On body ownership and degrees of fatness
Adult Braces, thin privilege, passing and naming a body that doesn’t quite fit.
Like the rest of the planet, I’m currently spending an ungodly amount of time thinking about Lindy West.
I’ll admit, somehow I had been sleeping under a rock, and despite her being a fat person who writes about being fat (I’m using fat here and throughout this piece as a neutral descriptor), I had not heard of her until last week, when she was suddenly everywhere. In my group texts. All over my Facebook feed. In Substack posts. On Notes.
People dissecting her marriage, her choices, whether she was cheated on or agreed to something she didn’t actually want, whether her own words are her actual truth or just a fiction she’s told herself, whether she’s somehow single-handedly brought down feminism.
I picked up Adult Braces to see what the fuss was about. What clinched it for me was more simple: a memoir-slash-travelogue written by a fat feminist. Of course, I wanted to read about her polyamorous ultimatum/existential crisis, but what I actually came for was her relationship with her body.
Her body is more of a backdrop in this book than the many landscapes and camps she writes about rolling through in her rental travel van. But what struck me most in reading Adult Braces is how much her body does not fully belong to her.
She writes about realizing, early in childhood, that her body is something separate from her. Open for commentary.
“One by one, the people around me let me know that my body was bad. They were varied in tone but unified in message. I fractured and began to leave my body.”
As she becomes more famous, that ownership shifts from people who judge her to people who see themselves in her and people who feel invested in what she does with her body:
“To fat people, fat women especially, I became theirs—an investment born from love, need, shared trauma, relief, belonging. I was owned by a different segment of the public now. Ones who loved me instead of hated me, but still.

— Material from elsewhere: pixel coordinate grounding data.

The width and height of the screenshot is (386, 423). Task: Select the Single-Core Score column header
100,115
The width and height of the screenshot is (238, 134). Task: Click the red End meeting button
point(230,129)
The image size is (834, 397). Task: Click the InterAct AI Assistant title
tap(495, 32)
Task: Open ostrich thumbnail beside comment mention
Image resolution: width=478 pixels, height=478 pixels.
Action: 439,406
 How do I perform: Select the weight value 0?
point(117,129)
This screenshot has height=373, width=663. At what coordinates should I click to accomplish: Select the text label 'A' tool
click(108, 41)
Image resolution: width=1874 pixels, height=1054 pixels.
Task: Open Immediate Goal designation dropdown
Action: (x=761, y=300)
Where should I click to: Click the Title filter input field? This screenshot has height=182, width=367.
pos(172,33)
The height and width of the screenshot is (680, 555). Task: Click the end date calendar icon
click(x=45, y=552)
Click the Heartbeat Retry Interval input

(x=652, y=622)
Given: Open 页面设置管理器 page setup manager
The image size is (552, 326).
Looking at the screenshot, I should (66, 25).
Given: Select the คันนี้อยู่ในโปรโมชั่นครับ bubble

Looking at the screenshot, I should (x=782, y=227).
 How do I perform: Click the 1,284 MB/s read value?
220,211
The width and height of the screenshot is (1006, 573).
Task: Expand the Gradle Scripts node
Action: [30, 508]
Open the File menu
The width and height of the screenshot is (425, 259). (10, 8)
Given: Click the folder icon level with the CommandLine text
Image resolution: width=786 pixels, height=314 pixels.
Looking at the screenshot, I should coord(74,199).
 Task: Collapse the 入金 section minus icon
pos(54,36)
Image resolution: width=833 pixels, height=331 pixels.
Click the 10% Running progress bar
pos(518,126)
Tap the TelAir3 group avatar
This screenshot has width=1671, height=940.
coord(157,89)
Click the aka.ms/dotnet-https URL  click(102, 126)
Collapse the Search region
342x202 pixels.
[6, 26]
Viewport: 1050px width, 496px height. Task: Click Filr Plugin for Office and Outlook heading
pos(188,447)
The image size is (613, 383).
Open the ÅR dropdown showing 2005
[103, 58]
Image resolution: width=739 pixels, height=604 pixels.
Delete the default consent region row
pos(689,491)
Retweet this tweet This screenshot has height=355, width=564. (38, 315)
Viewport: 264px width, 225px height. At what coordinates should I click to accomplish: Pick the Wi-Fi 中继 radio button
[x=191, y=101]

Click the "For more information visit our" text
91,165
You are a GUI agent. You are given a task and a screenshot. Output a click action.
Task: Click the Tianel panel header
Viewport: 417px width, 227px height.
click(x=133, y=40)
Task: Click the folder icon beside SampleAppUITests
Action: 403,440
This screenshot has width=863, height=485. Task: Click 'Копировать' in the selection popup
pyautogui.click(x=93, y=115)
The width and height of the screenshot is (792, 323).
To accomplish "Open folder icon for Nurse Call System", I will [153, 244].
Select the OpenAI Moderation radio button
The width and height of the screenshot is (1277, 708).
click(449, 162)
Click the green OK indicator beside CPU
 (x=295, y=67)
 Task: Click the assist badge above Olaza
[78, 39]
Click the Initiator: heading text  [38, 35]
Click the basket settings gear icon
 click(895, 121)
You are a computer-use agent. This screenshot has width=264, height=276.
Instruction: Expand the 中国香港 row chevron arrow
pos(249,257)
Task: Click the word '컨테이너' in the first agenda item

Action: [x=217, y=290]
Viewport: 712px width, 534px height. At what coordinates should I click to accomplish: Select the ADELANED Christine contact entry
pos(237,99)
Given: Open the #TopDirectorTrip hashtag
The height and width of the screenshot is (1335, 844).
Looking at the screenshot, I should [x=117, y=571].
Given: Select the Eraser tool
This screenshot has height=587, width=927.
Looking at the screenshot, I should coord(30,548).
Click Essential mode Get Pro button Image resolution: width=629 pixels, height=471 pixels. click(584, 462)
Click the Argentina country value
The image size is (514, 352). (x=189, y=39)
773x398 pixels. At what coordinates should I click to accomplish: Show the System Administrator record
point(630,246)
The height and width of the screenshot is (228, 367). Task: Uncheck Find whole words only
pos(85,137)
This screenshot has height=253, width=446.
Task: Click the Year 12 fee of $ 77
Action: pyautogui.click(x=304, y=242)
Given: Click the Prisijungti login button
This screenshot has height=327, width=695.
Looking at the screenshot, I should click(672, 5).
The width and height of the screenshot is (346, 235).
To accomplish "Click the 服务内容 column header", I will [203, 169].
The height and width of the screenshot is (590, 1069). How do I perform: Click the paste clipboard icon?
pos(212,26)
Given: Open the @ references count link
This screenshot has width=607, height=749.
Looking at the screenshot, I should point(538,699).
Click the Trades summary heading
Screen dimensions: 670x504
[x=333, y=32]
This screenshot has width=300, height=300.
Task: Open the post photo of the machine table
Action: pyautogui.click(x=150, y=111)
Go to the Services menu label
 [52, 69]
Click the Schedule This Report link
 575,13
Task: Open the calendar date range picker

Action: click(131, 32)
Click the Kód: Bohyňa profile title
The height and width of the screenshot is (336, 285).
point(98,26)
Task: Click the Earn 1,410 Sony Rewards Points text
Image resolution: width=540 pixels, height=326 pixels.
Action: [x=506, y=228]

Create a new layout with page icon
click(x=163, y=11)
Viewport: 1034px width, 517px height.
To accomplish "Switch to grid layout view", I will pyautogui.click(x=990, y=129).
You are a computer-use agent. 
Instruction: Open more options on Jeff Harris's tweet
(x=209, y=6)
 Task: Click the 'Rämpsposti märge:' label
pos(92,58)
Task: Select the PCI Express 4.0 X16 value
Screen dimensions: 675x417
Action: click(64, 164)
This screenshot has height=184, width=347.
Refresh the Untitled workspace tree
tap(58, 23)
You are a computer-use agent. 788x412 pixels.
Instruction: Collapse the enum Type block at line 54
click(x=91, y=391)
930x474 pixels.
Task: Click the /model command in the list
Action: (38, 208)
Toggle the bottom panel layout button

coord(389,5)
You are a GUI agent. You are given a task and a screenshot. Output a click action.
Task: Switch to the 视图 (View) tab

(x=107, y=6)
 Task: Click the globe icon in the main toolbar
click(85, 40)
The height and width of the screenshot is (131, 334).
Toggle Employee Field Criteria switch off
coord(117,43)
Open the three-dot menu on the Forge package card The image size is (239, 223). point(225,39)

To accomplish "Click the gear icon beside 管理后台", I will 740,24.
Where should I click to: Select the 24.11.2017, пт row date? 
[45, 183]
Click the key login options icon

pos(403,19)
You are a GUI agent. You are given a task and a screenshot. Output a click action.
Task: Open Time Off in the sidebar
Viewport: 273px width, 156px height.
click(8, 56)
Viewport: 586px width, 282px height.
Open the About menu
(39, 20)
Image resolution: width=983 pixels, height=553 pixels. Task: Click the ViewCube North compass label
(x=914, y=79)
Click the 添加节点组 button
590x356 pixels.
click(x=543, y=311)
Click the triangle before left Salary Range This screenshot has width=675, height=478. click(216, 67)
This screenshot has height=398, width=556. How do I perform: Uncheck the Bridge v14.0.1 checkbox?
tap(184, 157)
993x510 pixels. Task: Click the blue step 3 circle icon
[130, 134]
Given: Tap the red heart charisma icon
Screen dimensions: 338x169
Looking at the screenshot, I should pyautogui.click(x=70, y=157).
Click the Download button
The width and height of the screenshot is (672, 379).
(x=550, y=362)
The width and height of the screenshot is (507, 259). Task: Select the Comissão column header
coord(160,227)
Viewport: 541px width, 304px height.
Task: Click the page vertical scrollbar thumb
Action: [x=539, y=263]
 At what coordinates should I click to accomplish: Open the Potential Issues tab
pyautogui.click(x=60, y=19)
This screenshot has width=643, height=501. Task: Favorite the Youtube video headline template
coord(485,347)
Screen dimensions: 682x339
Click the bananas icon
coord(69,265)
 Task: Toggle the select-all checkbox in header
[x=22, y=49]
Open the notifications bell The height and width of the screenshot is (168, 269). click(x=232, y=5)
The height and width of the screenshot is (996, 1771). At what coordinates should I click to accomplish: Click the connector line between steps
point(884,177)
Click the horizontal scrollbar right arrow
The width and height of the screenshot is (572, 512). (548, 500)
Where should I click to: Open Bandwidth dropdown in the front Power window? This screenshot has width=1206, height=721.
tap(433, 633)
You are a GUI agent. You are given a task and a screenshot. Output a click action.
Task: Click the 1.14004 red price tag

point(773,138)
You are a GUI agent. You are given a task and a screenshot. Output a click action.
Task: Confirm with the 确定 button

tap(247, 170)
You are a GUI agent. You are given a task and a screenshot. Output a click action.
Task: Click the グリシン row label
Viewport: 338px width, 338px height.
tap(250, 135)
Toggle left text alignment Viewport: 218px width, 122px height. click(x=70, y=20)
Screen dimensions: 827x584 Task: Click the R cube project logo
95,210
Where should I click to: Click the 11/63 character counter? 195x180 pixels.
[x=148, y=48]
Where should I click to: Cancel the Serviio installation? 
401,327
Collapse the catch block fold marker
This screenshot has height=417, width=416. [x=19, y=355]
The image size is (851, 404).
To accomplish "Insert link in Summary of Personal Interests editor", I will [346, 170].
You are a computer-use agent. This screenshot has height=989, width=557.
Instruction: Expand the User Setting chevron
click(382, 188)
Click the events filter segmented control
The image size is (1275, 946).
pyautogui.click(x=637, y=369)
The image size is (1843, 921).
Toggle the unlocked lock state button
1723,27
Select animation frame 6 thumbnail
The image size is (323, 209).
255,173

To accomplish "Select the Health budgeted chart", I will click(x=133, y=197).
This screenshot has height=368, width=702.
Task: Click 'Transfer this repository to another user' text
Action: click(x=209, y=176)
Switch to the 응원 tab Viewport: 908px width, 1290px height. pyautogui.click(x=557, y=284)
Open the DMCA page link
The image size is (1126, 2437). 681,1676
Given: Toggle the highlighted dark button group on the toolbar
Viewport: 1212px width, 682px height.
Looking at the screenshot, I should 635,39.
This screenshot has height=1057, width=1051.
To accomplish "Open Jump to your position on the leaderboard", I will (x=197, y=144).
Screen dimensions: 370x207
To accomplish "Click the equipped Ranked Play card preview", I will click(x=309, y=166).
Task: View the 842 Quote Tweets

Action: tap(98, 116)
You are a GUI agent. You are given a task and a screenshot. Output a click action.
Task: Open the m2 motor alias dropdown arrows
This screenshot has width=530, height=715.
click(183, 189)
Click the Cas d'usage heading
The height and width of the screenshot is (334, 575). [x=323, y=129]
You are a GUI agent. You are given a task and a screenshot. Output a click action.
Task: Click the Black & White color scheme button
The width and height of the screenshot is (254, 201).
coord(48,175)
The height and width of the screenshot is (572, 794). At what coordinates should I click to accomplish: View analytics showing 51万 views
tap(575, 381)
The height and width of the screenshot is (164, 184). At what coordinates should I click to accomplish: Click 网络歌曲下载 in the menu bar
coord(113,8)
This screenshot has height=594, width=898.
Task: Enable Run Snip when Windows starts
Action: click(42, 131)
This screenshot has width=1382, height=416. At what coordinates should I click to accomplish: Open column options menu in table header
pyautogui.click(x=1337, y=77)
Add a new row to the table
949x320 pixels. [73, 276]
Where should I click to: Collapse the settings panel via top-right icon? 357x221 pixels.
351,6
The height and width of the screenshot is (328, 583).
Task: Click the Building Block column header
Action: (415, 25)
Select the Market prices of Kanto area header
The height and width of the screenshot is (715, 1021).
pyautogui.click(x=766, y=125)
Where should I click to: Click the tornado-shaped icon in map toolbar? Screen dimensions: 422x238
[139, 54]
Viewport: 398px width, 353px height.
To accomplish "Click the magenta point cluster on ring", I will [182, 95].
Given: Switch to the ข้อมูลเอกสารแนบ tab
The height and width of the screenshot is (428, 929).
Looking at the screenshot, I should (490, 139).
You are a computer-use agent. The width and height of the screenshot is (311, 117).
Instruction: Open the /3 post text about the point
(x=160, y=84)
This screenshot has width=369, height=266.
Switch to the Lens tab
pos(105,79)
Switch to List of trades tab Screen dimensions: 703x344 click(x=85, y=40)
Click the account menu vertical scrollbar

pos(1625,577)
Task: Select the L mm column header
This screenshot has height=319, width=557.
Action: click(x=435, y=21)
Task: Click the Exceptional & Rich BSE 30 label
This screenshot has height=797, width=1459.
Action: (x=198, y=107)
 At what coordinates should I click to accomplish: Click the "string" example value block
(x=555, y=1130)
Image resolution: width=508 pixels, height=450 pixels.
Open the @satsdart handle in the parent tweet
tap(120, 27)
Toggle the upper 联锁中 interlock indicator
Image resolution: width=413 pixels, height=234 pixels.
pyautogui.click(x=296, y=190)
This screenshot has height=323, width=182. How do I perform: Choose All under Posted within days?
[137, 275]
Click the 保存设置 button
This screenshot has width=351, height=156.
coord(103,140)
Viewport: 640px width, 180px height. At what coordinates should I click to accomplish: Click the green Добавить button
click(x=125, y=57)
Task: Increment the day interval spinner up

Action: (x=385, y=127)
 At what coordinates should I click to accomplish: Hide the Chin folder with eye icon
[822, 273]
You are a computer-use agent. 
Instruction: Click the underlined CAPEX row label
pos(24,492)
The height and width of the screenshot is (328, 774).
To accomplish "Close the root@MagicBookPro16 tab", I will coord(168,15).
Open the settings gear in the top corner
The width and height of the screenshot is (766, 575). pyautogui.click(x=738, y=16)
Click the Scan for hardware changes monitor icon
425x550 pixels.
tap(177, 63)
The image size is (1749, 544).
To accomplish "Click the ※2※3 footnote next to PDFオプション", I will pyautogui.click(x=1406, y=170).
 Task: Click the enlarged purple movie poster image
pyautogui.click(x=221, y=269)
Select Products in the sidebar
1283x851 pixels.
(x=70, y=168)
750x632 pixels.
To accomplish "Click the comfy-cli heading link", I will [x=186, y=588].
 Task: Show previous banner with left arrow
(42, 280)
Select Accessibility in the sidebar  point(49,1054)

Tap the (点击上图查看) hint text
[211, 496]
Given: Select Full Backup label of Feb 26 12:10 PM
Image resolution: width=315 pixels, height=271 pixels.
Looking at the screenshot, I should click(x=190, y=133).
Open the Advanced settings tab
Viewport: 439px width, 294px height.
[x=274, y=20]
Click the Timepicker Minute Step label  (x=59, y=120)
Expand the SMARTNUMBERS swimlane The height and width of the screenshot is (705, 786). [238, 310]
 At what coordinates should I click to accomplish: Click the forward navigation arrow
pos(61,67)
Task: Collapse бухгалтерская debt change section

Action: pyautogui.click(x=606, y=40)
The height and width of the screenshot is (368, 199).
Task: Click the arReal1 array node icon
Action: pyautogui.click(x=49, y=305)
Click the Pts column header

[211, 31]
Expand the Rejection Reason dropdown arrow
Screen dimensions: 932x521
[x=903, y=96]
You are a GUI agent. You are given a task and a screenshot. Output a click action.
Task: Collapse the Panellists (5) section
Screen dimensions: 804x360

I felt, in a strange way, parental: devoted and awed and flooded with love, but also flattened and erased and eaten up. I took this step, I made myself mean something, I offered my relationship with my body as an example and a lifeline. And I profited from that. Why would those fat people, who mean so much to me, who are RIGHT, not wrong, about themselves, not feel some stake in what happens to this body?”
I find it fascinating to compare and contrast because I’m still trying to make sense of living in this larger body, after many years of intentionally trying to shrink myself. I haven’t had Lindy’s experience. And I don’t mean in the public, fame-driven way, but not even in the other public everyday ways I’ve heard people experience fatness.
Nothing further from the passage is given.